Otwór w umierającej płycie tektonicznej, która znajduje się pod oceanem wzdłuż zachodniego wybrzeża Stanów Zjednoczonych, może wywołać spustoszenie na powierzchni Ziemi. Jednak nie w sposób, jakiego można byłoby się spodziewać.

Płyta tektoniczna się rozpada. Jesteśmy świadkami powolnej śmierci Juan de Fuca
Źródło zdjęć: © Shutterstock.com | VicPhotoria
Karolina Modzelewska

12.08.2019 09:31

Jak wynika z nowych badań, powstały otwór jest na tyle duży, że może wywołać trzęsienia ziemi u wybrzeży Północnej Kalifornii. Pozwoli również wyjaśnić, dlaczego w środkowym Oregonie występują wulkany.

W nowym badaniu naukowcy sugerują, że płyta tektoniczna Juan de Fuca, wielkości amerykańskiego stanu Michigan posiada dziurę. W rozmowie z Live Science, William Hawley, doktorant na Wydziale Nauk o Ziemi i Planetary na Uniwersytecie Kalifornijskim w Berkeley powiedział: "Tam, gdzie inni debatowali, czy tam była [dziura], możemy śmiało powiedzieć, że to prawda”.

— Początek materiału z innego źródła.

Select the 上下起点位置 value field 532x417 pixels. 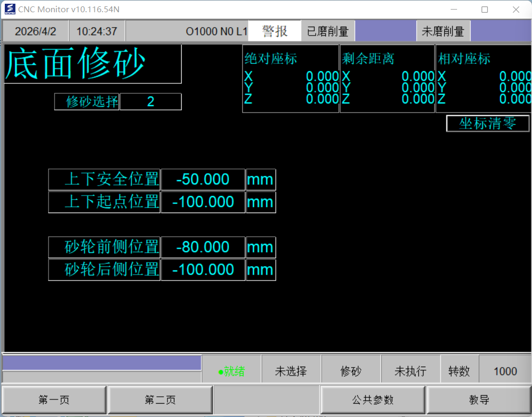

Płyta w całości znajduje się pod wodą

Płyta Juan de Fuca jest długa i rozciąga się na długości około 1000 km wzdłuż wybrzeża północno-zachodniego Pacyfiku, od wyspy Vancouver w Kanadzie po przylądek Mendocino w Kalifornii.

Hawley stwierdził: "Żadna jej część nie znajduje się nad powierzchnią wody. Jest to płyta w całości oceaniczna", która znajduje się pod płytą północnoamerykańską (płytą kontynentalną).

Badanie zostało przeprowadzone w latach 2011-2015 przy wykorzystaniu sejsmometrów, które przez rok gromadziły dane na temat ruchów sejsmicznych i trzęsień ziemi na całym świecie.

Dane zgromadzone przez sejsmometry przedstawiły sposób, w jaki fale sejsmiczne przemieszczały się przez płytę. To z kolei ujawniło informacje o składzie płyty i zmiennych temperaturach.

Jeden obszar płyty pod środkowym Oregonem wykazał lukę w falach sejsmicznych o dużej prędkości, co Hawley zinterpretował właśnie jako istniejącą dziurę.

Jak powstała dziura w Juan de Fuca

Z hipotezy postawionej przez naukowców wynika, że dziura w płycie tektonicznej powstała na skutek nakładania się na siebie dwóch płyt, z tym, że jedna z nich jest osłabiona.

Hawley uważa, że: "Rozerwanie może ostatecznie spowodować fragmentację płyty, powstałe w ten sposób małe kawałki zostaną przymocowane do tych znajdujących się w pobliżu". Tym samym jesteśmy świadkami rozpadu płyty tektonicznej Juan de Fuca, ale jej śmierć będzie trwał co najmniej kilka milionów lat.
Dziura znajduje się na głębokości od 250 metrów do 10 km. Jest węższa na górze, a jej szerokość rośnie wraz z głębokością. Najszersze jej miejsce mierzy 200 km.

Naukowcu uważają, że istnienie dziury ma związek z formowaniem się wulkanów na równinach High Lava Plains w środkowej części stanu Oregon około 17 milionów lat temu. Ich hipotezy pozwalają zauważyć, jak wiele cech geograficznych i sejsmicznych w północno-zachodnim Pacyfiku jest powiązanych z płytą tektoniczną Juan de Fuca.